Acute Coronary Syndrome (ACS) occurs when the blood supplied to the heart muscle is suddenly blocked, including heart attacks and angina. A magnetocardiograph (MCG) is a device used to measure and record the heart’s magnetic field, and in a new study, could help doctors better diagnose ACS.
The University of Cincinnati (UC) will lead the multi-center observational study seeking to validate the diagnostic accuracy of VitalScan, a mobile MCG, in the treatment of acute coronary syndrome (ACS). The study will focus on rule-out capability for patients who present to the emergency department with chest pain symptoms consistent with ACS. Creavo, the maker of VitalScan, is the sponsor of the study.
"UC had a pre-existing relationship with the sponsor through our former department chairman (Brian Gibler, MD). Creavo then engaged ACS thought leaders in the United States,” says Greg Fermann, MD, professor in the Department of Emergency Medicine, and chief investigator of the study. "We’ve done biomarker work in ACS and novel device work, and so they reached out to us and asked if we could study it in our patient population.”
In the United States each year, between eight and 10 million patients are taken to emergency departments with signs or symptoms consistent with ACS.
"Early detection and initiation of therapy improves outcomes for ACS patients, while failure to diagnose the condition can lead to death or permanent disability for the patient,” says Fermann. "Because of the high-risk nature of the condition and the intolerance of the U.S. medical system to errors, emergency clinicians have adopted a conservative approach to the workup of patients with suspected ACS.”
Patients will enroll in the study from the emergency department or a cardiac observation unit and will undergo routine clinical assessment. The goal is to enroll 720 adult patients who present to the emergency department with symptoms consistent with ACS and who are willing and able to give written informed consent to be part of the study.
An independent adjudication committee will evaluate whether or not the correct decision was made regarding the rule-out and rule-in of ACS for each patient by reviewing all available emergency department and/or any inpatient medical records.
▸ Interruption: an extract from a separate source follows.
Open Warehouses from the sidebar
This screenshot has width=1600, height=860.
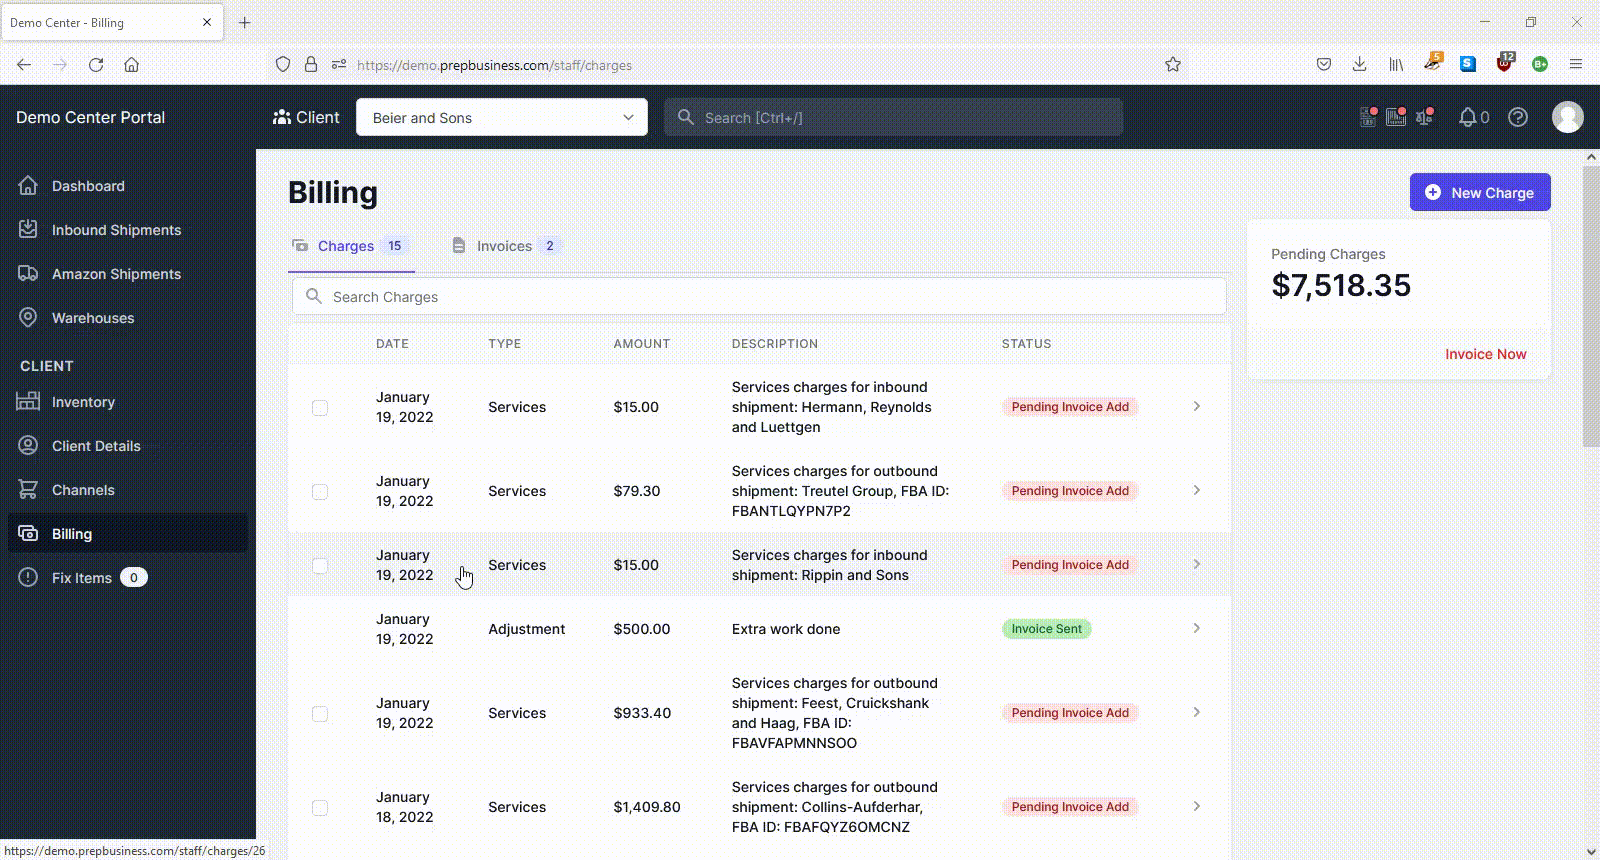point(93,318)
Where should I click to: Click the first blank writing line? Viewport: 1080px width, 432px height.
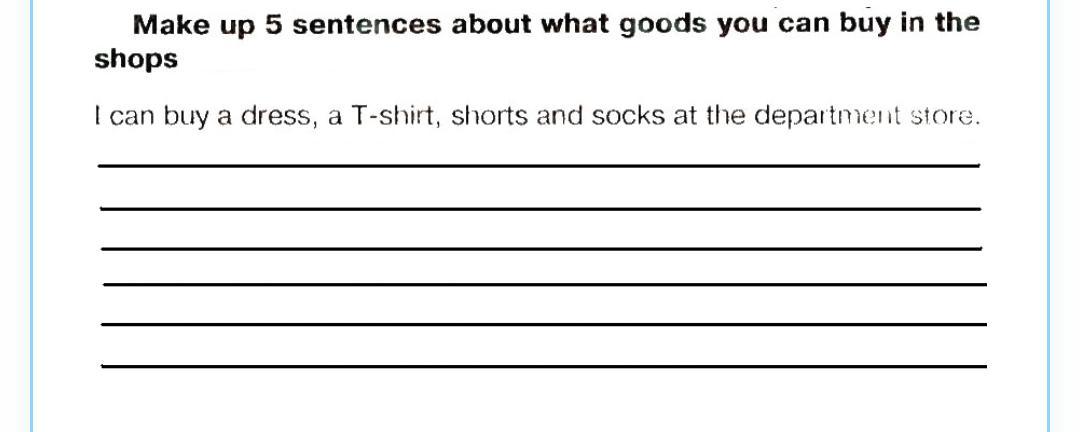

"The rule-out capability allows us to not necessarily tell patients they don’t have a disease, but that they are probably not going to have a bad outcome in the next four to six weeks. In that time frame, we can get patients back to their doctors and have further studies if they’re still symptomatic,” says Fermann.
A similar trial is being conducted in the United Kingdom, where more than 700 subjects have been enrolled. Fermann says it’s important when any novel diagnostic device such as a magnetocardiograph is studied that the research looks at a large enough subject population and then researchers have to replicate those results or study them in a different population and see if it’s possible to reproduce the same outcome.
"We don’t know the results of the U.K. trial yet, and we should not before our study is complete,” says Uwe Stolz, PhD, research associate professor in the Department of Emergency Medicine and statistician for the study. "We will be blinded to them so that our results and their results are truly independent.”
Fermann says another factor in this study is reducing health care costs to patients.
"Anything that makes health care more streamlined in terms of time or money spent in the emergency department provides some strategic advantages,” says Fermann. "This device has the potential to do that. As an academic health center, University of Cincinnati Medical Center is an ideal environment to study promising devices like this.”
The estimated enrollment period is 12 months across five sites with patient follow-up at three months. Sites in addition to UC are: Mayo Clinic in Rochester, Minnesota, Baylor College of Medicine in Houston, Vanderbilt University in Nashville, Tennessee and Wake Forest University in Winston-Salem, North Carolina. The clinical study length is estimated to be approximately 16-18 months to allow for final data clean-up processing and analysis.
Fermann says no one on his team, including Richard Ryan, MD, professor and vice chairman of the Department of Emergency Medicine and the site principal investigator, is a shareholder of Creavo and they will not be compensated in any form regardless of the result of the study.